The first church building on the site was completed around 1627 as part of the original building of the town of Enniskillen by Sir William Cole. By 1832 that building had become structurally unsafe and was replaced by the present building, which was completed in 1842. The chancel was enlarged in 1889.

In 1923 the church was rededicated as St Macartin's Cathedral, thus becoming the second cathedral of Clogher Diocese.

On 26 June 2012, Queen Elizabeth II attended a thanksgiving service at the cathedral for her Diamond Jubilee. The service was led by Kenneth Hall, the Dean of Clogher, the address was given by Alan Harper, the Anglican Archbishop of Armagh and the lesson was read by Peter Robinson, the First Minister of Northern Ireland.
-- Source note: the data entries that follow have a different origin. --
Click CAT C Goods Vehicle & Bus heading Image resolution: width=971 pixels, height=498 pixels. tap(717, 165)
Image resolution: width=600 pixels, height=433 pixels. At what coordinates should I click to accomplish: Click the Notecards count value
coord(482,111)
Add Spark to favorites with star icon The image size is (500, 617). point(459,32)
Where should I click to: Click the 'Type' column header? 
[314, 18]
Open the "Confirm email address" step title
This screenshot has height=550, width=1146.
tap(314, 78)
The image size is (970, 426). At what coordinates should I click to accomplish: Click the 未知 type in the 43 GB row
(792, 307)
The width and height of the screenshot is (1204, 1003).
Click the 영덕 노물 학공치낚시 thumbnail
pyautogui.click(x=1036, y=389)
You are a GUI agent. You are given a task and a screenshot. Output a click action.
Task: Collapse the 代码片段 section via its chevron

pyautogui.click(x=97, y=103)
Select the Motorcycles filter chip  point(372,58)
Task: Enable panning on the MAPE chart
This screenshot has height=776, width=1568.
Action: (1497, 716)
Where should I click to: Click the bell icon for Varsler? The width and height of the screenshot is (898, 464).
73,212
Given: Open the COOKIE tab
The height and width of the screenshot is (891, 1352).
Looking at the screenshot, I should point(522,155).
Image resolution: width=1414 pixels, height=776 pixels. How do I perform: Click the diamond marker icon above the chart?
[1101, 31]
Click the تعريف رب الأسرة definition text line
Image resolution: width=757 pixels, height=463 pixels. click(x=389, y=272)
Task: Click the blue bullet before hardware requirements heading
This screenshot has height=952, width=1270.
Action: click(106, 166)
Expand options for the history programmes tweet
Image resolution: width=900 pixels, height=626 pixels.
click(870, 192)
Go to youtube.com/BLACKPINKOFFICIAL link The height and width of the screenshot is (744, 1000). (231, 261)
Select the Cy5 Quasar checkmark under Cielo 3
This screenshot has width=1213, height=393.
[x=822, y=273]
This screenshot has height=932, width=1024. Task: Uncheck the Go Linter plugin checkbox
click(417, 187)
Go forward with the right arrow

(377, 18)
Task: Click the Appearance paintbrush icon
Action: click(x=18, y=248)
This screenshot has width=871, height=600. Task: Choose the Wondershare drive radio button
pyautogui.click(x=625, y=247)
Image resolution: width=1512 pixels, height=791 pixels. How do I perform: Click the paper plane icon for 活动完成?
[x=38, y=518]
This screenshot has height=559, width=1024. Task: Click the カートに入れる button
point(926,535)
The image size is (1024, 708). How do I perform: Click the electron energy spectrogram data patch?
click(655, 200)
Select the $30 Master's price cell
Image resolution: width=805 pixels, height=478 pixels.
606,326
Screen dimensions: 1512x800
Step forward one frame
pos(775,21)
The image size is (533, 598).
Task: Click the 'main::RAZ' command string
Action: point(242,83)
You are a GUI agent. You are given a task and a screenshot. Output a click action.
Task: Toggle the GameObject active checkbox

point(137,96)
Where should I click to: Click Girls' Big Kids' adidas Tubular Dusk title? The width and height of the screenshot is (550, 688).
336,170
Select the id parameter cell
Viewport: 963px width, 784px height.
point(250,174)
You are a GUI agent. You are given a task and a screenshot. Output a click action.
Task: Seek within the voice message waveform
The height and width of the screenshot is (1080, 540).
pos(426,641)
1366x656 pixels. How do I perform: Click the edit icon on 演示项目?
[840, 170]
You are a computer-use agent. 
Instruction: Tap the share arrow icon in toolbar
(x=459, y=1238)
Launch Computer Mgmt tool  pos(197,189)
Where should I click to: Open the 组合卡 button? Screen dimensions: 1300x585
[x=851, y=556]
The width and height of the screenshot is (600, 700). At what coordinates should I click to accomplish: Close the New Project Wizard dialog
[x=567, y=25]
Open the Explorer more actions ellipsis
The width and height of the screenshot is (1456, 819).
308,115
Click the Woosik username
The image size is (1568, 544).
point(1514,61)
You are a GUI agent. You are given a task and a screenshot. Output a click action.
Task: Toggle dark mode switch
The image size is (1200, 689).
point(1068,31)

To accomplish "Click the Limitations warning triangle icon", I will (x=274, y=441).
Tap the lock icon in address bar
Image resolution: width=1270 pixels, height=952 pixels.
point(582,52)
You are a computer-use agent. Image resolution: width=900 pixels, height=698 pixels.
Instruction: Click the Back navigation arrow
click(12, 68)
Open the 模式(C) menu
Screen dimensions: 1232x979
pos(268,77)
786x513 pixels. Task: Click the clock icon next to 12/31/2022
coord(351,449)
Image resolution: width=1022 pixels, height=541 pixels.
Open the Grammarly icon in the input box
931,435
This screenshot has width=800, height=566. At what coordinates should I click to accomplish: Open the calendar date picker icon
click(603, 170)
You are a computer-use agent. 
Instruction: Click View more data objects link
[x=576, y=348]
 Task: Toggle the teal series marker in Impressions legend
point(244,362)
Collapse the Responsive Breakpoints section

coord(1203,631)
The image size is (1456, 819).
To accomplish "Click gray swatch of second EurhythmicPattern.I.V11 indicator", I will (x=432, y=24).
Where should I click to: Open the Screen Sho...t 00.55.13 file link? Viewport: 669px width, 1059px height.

The intercession prayers were read by Ken Lindsay, the President of the Methodist Church in Ireland, Seán Brady, the Roman Catholic Archbishop of Armagh and Roy Patton, the Moderator of the General Assembly of the Presbyterian Church in Ireland. Following the service, the Queen made the short walk to St Michael's Catholic church where she met representatives of local community groups. This was the first time that she had visited a Catholic church in Northern Ireland.

In March 2023, the Cathedral celebrated 400 years of worship on the site, in a service attended by the Bishop of Clogher, Dean of Clogher, and Archbishop John McDowell, Primate of All Ireland, with a reading by the Lord Lieutenant of Fermanagh, Viscount Brookeborough.